Pesquiso na enciclopédia eletrônica (Wikipedia). Encontro dados interessantes. Nós chamamos camelos animais mamíferos ungulados do gênero Camelus com duas espécies, ambas arroladas no Systemae Naturae 1758 de Carolus Von Lymnaeus: Camelus dromedarius (com uma só corcova) e Camelus bactrianus (com duas corcovas). O da Austrália é o dromedário. Muito resistentes ao calor e pouco exigentes em alimentos, comem até galhos secos de palmeira ou palha da cobertura de habitações. Bebem grande quantidade de água e a reservam até nas hemáceas; estas dobram de tamanho. Também a gordura, rins e membranas nasais evitam a perda de líquidos. A urina é muito concentrada, quase gelatinosa. As fezes extremamente secas servem para fazer fogo, usado no preparo de alimentos e aquecimento dos abrigos nas frias noites do deserto.
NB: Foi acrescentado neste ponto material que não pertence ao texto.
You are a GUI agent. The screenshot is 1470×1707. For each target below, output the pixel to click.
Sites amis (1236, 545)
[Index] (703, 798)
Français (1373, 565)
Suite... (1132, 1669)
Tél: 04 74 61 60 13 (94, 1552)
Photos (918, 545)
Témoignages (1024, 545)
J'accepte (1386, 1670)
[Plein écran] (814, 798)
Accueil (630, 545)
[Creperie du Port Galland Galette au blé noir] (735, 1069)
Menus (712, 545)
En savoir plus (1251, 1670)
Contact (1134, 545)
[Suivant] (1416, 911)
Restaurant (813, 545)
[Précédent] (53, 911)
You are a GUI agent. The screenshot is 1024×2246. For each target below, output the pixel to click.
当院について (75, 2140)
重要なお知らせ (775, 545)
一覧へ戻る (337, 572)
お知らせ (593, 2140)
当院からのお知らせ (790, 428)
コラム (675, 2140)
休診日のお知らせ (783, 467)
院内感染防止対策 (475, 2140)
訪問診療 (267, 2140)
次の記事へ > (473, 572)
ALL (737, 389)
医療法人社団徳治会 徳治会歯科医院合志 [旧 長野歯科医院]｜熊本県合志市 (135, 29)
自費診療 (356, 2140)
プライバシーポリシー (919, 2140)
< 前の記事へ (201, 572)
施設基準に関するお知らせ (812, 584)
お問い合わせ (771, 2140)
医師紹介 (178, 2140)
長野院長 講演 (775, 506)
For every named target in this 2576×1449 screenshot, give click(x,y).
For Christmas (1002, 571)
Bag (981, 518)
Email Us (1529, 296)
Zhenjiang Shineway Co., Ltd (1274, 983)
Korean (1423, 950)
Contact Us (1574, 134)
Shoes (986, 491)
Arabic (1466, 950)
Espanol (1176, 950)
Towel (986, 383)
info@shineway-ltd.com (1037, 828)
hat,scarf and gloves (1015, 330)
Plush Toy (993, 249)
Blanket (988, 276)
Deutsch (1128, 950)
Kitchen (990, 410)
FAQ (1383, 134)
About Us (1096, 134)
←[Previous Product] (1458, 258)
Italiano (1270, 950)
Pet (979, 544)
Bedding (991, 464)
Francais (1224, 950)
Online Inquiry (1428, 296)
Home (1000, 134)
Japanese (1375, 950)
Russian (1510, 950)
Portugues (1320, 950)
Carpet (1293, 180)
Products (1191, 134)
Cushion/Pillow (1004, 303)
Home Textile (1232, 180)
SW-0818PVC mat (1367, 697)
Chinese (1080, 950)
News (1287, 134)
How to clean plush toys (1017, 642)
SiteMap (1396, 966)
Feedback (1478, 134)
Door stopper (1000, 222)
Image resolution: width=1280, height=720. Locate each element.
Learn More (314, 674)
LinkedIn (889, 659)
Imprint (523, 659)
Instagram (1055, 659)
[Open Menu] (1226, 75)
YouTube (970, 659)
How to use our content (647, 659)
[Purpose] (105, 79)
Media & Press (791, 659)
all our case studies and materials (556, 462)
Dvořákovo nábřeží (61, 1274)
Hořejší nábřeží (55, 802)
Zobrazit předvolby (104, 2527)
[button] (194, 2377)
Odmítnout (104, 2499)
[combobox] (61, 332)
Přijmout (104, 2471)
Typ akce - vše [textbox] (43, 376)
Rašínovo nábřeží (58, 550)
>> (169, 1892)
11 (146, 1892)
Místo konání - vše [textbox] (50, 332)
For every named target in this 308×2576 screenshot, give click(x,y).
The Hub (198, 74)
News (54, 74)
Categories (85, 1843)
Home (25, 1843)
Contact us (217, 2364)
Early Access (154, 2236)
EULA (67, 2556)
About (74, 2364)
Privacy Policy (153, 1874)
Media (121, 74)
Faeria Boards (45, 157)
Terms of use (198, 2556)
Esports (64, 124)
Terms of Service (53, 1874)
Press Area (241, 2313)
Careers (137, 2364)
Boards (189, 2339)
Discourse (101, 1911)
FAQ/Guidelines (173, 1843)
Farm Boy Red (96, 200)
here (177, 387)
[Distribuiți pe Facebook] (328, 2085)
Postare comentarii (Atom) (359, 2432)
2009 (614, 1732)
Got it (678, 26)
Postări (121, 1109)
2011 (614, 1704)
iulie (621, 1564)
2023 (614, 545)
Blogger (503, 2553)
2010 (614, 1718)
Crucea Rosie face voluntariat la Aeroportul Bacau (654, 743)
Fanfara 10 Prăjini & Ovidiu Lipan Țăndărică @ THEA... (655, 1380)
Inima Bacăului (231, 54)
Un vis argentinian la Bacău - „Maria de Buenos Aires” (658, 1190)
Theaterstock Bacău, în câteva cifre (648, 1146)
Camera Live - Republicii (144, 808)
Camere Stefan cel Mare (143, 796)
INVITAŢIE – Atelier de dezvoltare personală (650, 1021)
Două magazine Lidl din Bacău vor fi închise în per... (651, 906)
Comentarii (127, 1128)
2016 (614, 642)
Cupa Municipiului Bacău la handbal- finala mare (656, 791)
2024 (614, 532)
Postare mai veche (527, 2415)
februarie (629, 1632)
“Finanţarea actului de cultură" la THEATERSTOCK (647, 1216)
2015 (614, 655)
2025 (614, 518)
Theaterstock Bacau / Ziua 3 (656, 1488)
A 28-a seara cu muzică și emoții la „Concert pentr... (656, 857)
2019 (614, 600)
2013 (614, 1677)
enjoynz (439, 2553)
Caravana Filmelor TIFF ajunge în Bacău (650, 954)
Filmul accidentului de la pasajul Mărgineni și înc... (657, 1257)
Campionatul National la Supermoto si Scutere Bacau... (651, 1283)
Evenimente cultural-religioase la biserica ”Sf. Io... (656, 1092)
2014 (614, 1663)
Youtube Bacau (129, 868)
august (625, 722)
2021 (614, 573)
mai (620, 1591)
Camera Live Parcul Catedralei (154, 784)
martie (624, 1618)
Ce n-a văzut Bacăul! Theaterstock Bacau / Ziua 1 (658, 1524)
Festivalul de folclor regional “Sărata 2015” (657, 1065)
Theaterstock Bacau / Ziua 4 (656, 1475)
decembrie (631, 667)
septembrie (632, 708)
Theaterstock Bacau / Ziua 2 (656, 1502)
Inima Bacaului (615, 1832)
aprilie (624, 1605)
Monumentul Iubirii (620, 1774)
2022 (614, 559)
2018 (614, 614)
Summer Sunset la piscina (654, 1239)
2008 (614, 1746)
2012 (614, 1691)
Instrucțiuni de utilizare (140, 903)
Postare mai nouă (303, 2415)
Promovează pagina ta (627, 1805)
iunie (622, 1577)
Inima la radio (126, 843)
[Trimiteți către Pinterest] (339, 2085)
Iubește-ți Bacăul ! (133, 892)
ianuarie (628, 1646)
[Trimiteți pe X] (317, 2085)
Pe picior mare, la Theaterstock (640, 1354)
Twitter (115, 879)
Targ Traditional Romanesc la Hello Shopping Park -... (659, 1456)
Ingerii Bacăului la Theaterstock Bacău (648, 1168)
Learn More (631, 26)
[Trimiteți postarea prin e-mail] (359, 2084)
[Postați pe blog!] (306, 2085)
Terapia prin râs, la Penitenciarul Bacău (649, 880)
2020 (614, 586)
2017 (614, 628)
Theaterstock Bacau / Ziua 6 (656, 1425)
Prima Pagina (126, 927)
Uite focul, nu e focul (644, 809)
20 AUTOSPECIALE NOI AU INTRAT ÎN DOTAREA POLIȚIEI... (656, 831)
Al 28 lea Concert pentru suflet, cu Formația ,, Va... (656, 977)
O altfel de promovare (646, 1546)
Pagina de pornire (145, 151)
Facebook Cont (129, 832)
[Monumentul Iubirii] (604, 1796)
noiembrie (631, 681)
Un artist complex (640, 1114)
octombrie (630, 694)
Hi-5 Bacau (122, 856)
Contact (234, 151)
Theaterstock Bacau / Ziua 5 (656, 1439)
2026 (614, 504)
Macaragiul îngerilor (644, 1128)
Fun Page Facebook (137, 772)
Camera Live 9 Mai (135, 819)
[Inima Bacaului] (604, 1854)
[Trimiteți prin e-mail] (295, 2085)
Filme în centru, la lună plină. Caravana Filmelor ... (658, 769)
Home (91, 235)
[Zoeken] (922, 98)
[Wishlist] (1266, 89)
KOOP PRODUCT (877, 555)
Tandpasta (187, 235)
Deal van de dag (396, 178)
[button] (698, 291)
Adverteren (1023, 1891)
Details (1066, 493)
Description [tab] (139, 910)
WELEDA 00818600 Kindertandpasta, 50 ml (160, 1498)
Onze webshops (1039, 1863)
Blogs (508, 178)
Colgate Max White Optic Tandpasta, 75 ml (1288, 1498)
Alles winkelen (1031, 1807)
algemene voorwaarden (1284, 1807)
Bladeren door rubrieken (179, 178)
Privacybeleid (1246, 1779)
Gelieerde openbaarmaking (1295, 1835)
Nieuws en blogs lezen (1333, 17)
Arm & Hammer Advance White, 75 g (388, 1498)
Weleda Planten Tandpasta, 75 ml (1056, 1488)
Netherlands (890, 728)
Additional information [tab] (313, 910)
Do século XIX até a primeira metade do XX aquele país usou dromedários para transporte de bens e construção das ferrovias. Importaram 20.000 animais da Índia. Os caminhos de ferro tornaram desnecessárias as caravanas de carga e os animais foram negligenciados. Muitos fugiram e voltaram ao estado selvagem. Contam hoje, mais de 1 milhão e o crescimento populacional é de 8% ao ano. Numa região com escassez de água e vegetação eles inviabilizam a ovinocultura.

Velha piada costuma definir camelo: cavalo feito por um trabalho de equipe. Maldade! Mas que é feio, é. Se um guerreiro a cavalo vale por cinco apeados, o guerreiro montado no camelo vale muito mais. Não só pela resistência da montaria às condições inóspitas do deserto, também porque os cavalos se assustam com aquele bicho mais alto que eles. Equinos a imponente galope movimentam-se rápido. Rápido cansam. Camelos conseguem correr por mais tempo, ou sustentar trote contínuo por longas jornadas. Árabes, romanos e até ingleses tiveram experiências bélicas usando cameleiros treinados.

Outros animais trazidos pelos europeus como pets (coelhos e gatos), prática de esporte “nobre” (raposas vermelhas), combate a insetos (rãs-touro) -- só para citar os mais conhecidos -- alongaram-se, tornaram-se ferais e viraram praga. Foram envenenados ou abatido a tiros, para controle populacional.

Parafraseio trova popular. Até para os bichos há diferença de sorte, sobre uns chove pão para a vida, sobre outros balas para a morte.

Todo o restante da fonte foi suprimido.